Chatu Yapa, Masters of Applied Epidemiology

You may have heard of the Food Pyramid, the Population Pyramid and maybe even the Great Pyramids of Egypt. But have you heard about the Evidence-Based Medicine Pyramid (Figure 1)?

Evidence based medicine has been described as ‘the conscientious, explicit and judicious use of current best evidence in making decisions about the care of individual patients.’[1] The Evidence-Based Medicine Pyramid describes the different levels of evidence that can be used to make health-related decisions. It helps us put the results of each study design into perspective and indicates that relative weight can be attributed to a particular study design.

Generally the higher up a methodology is ranked, the more robust it is assumed to be. In other words, as we ascend through these different study designs, we become more confident that their results are accurate, have less chance of statistical error, and minimize bias from confounding variables that could have influenced the results.

At the base of the pyramid is anecdotal evidence based on expert opinion and/or beliefs. Although this information is valuable and does have a role in decision-making, it lacks scientific validity and vigour. Case-series, case-control and cohort studies are observational studies and represent the first stage of testing an observation. Cohort studies normally look at the effect of suspected risk factors that cannot be controlled experimentally – for example, the effect of smoking on lung cancer. They usually follow a large group of people over an extended period of time. Results from these studies are usually more reliable and generalizable than case-control studies which look retrospectively at a group with illness/intervention and compares them to similar group who did not have the illness/intervention.

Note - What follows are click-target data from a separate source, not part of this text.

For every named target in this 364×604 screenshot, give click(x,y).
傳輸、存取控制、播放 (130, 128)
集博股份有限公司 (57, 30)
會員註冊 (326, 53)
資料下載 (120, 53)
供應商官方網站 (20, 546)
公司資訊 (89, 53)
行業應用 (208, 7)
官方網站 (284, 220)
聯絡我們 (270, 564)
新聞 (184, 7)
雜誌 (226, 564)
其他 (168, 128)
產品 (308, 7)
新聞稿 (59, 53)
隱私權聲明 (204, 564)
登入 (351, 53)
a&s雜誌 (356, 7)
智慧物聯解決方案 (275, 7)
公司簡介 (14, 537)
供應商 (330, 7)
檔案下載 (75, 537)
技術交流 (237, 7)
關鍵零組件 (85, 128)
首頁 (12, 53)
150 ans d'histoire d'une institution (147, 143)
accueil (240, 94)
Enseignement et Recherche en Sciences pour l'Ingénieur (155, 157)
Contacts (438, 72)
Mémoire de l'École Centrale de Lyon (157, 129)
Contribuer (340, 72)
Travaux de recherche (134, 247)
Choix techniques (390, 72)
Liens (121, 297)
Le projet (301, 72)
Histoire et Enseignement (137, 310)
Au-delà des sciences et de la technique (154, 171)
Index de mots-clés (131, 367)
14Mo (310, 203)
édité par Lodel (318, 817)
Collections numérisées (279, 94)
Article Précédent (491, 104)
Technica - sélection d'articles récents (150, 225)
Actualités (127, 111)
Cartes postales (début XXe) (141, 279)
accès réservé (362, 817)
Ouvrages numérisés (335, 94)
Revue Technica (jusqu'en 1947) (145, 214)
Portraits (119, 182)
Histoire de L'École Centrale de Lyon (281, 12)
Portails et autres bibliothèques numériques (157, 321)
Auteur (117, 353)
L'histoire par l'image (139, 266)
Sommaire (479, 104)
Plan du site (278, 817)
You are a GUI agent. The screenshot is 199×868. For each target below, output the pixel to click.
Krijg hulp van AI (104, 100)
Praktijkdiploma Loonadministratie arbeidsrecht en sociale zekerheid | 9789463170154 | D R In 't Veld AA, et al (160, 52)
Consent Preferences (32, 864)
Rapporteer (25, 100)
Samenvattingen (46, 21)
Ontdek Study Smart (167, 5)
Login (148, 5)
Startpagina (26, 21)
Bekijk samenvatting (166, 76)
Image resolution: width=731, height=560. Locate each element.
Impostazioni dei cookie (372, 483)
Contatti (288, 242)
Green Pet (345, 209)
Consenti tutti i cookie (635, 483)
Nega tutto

The true experimental design is the Randomized Control Trial (RCT), where individuals are randomly allocated into two or more groups. One group receives the intervention under investigation and the other(s) receives no treatment, a placebo, or a routine intervention.

Moving up the pyramid, we come to critically appraised topics. These are not study designs, but are short summaries of the best available evidence. At the pinnacle of the Evidence-Based Medicine Pyramid are systematic reviews and meta-analyses. Systematic reviews aim to assess and compare multiple studies to draw conclusions while meta-analyses review multiple studies and make a statistical summary of the effects of interventions. Systematic reviews and meta-analyses are generally considered to provide the highest quality of evidence.

 

Figure 1: The Evidence-Based Medicine pyramid
The Evidence-Based Medicine Pyramid describes the different levels of evidence that can be used to make health-related decisions. From the base: Background information/expert opinion is followed by unfiltered information, which is divided into case-controlled studies, case series and reports; cohort studies; and randomized controlled trials; and filtered information, which is divided into critically appraised individual articles; critically appraised individual articles; critically appraised topics; systemic reviews; and meta analyses at the peak. All categories are searchable via individual databases, except background information/expert opinion. 
Adapted from http://hlwiki.slais.ubc.ca/index.php/File:EBMpyramid.gif

 

Questions

  1. Name three weaknesses of observational studies that give less weight to findings produced?
  2. What are the strengths and weaknesses of randomized controlled trials?
  3. What is the process that researchers conducting systematic reviews and meta-analyses undertake to reach their conclusions?